Algunos nos acercábamos con cautela a las próximas elecciones en España. Y otros, de mirada más larga, describían los largos ciclos de corrupción en sus países, entre proyectos megalómanos, comisiones y partidas presupuestarias no cumplidas: economías enteras puestas al beneficio del lucro personal. Me acuerdo de alguien diciendo que no podía concebir que, en los próximos treinta años, su país fuera a estar condenado a la degradación de sus instituciones, a la desidia, al abandono; no podía, porque quizás entonces no viviría para verlo. Como no podía concebirlo, no quería concebirlo.

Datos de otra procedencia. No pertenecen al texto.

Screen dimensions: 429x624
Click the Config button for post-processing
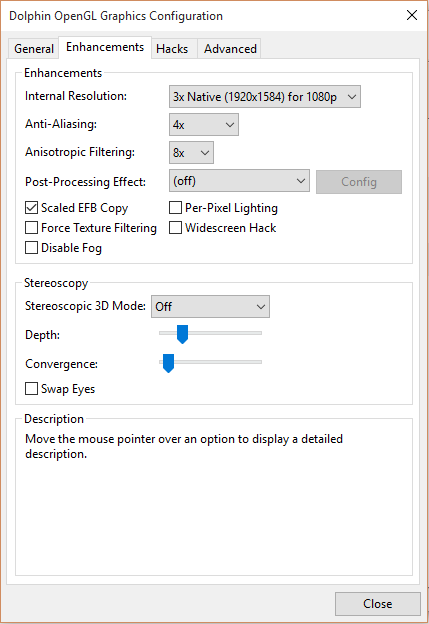[x=359, y=182]
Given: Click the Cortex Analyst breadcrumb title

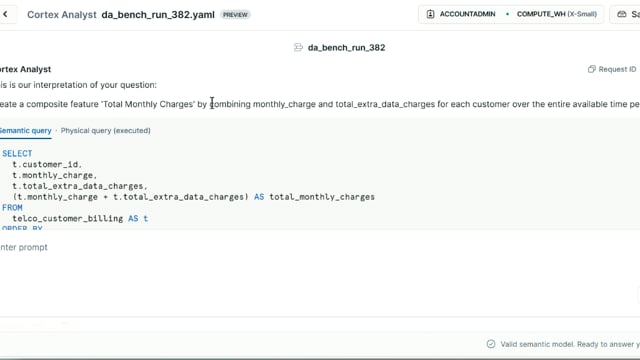Looking at the screenshot, I should click(62, 15).
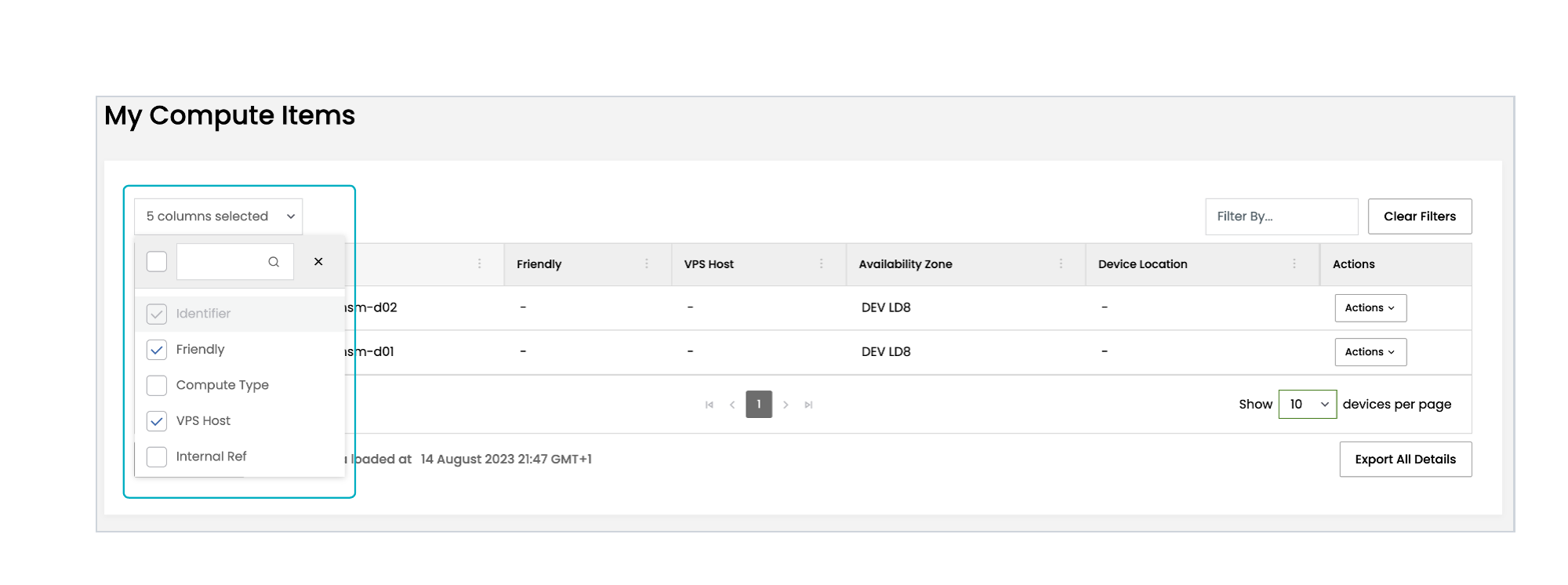Go to the first page using pagination icon
The image size is (1568, 585).
click(x=710, y=405)
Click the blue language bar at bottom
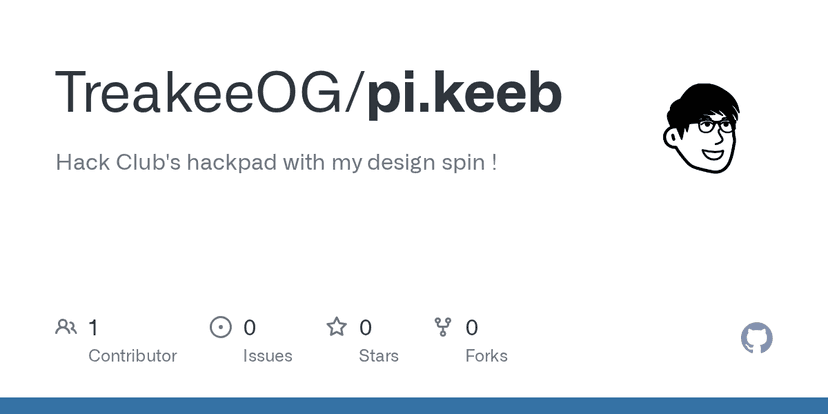 click(x=414, y=405)
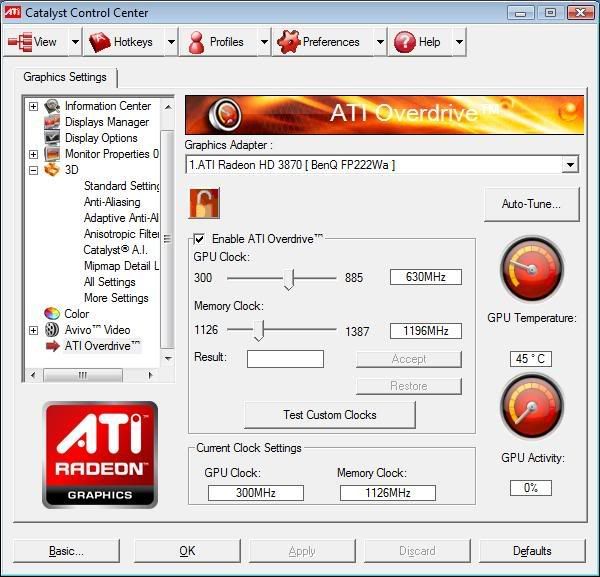Screen dimensions: 600x577
Task: Click the unlock padlock Overdrive icon
Action: click(x=204, y=203)
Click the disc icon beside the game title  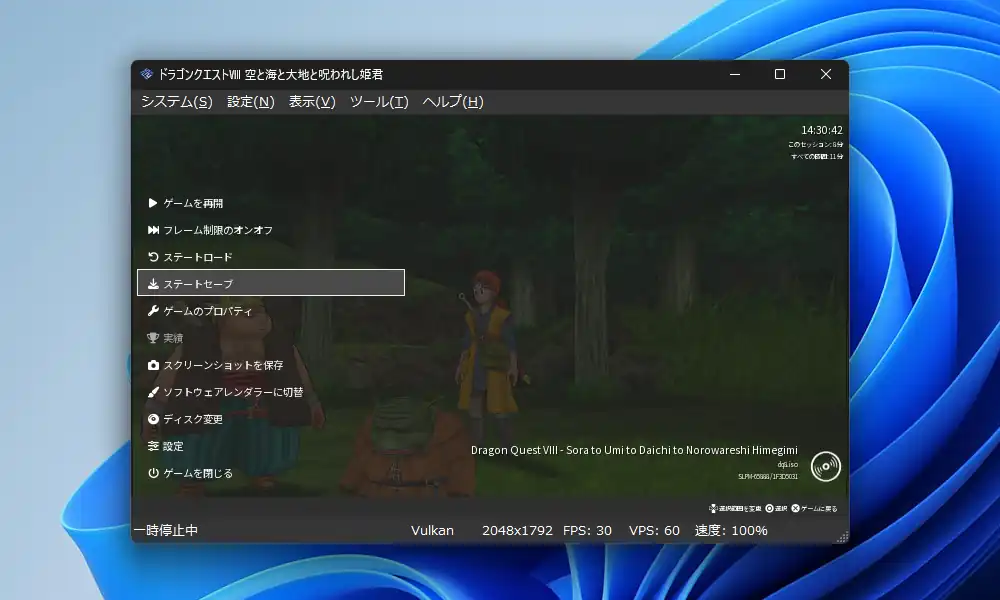pos(825,465)
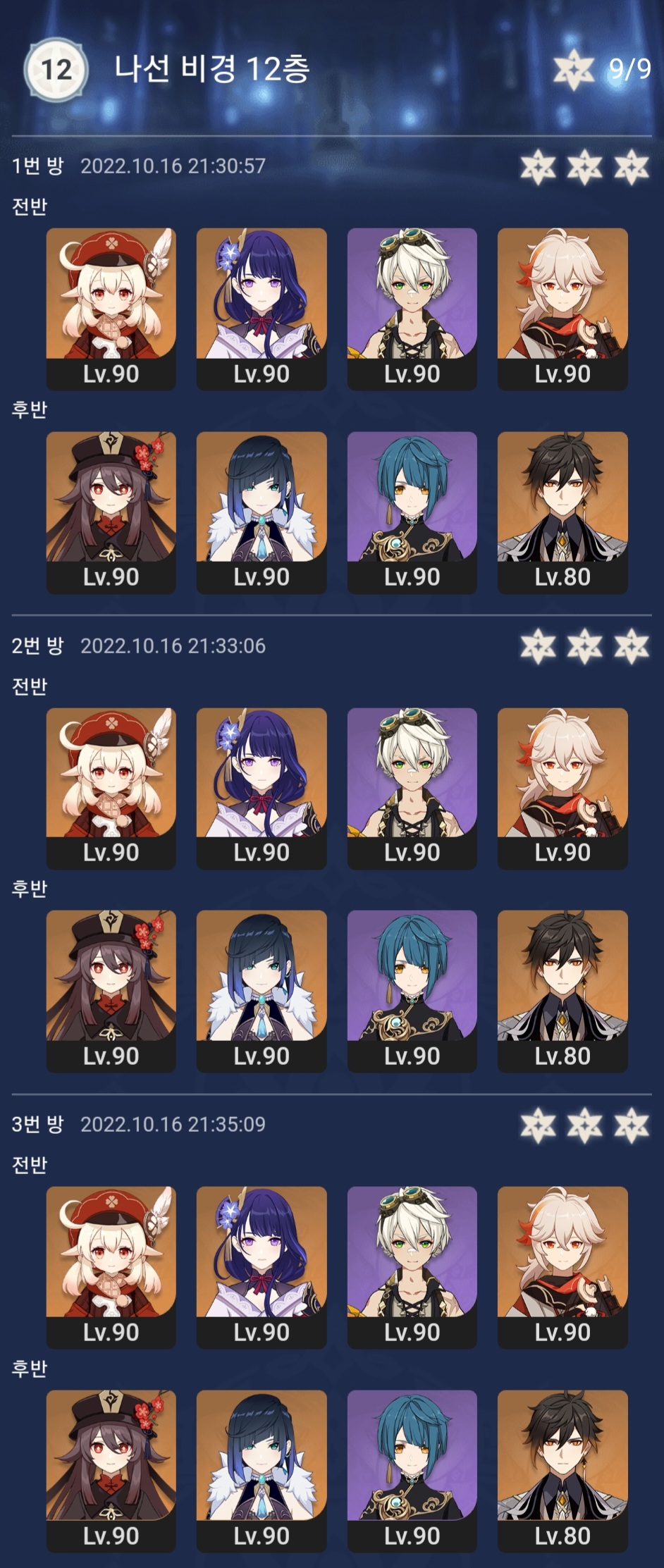Tap the 나선 비경 12층 title
The image size is (664, 1568).
(x=212, y=68)
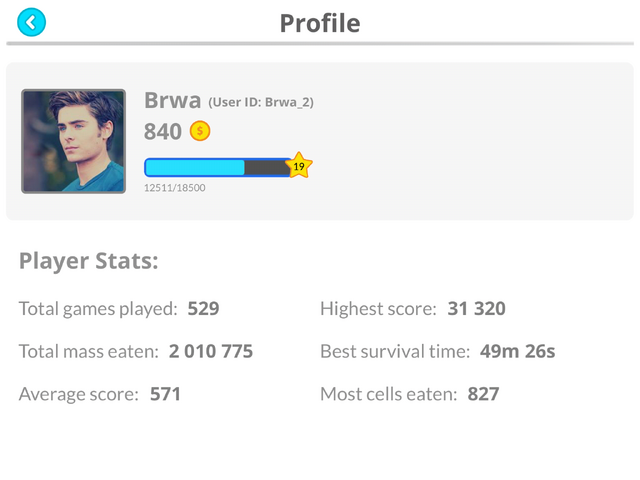Click the gold coin icon
640x480 pixels.
point(200,131)
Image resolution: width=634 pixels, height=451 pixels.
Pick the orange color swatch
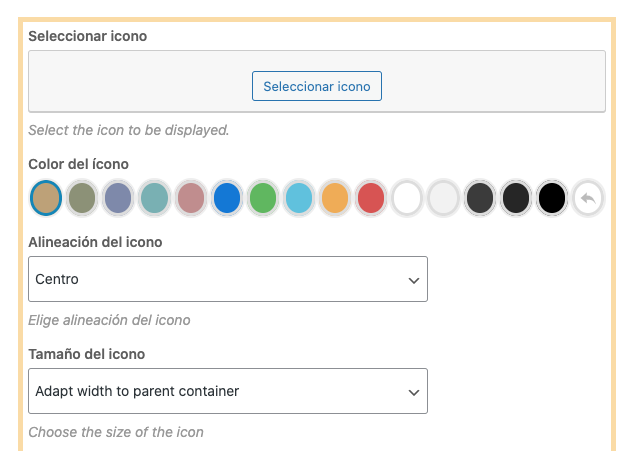(334, 198)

Quizás es por eso por lo que creo que hay algo de imposible en el cinismo. La actitud de la esperanza, la única que vale la pena, es aquella que se niega a afirmar que sea pensable lo inconcebible. Y hacerlo así no implica creer, de forma cándida o ingenua, que lo impensable no sucederá; tampoco tiene nada que ver con negarse a entenderlo.
La única actitud capaz de armar esperanzas es aquella que no se resigna a que las cosas sean como son o a que las cartas estén ya marcadas. Cuanto peor se vea el futuro, más necesarias serán las esperanzas, y más insoportables resultarán los cínicos. No quiero, de aquí al futuro, escuchar ningún relato sobre avances inexorables del fascismo; menos aún relatos que no traigan consigo, aunque sea, un poquito de fe. Quienes me contaban estos días sus vivencias en el exilio viven hoy siendo capaces de imaginar un futuro o al menos intentar construirlo. Es imposible conformarse con menos. Toda postura que no sea esa sería la del cínico, el farsante o el actor; prefiero mil veces a alguien capaz de decepcionarse cada vez con la misma intensidad que la primera que a quien ya no siente ni padece derrotas o victorias.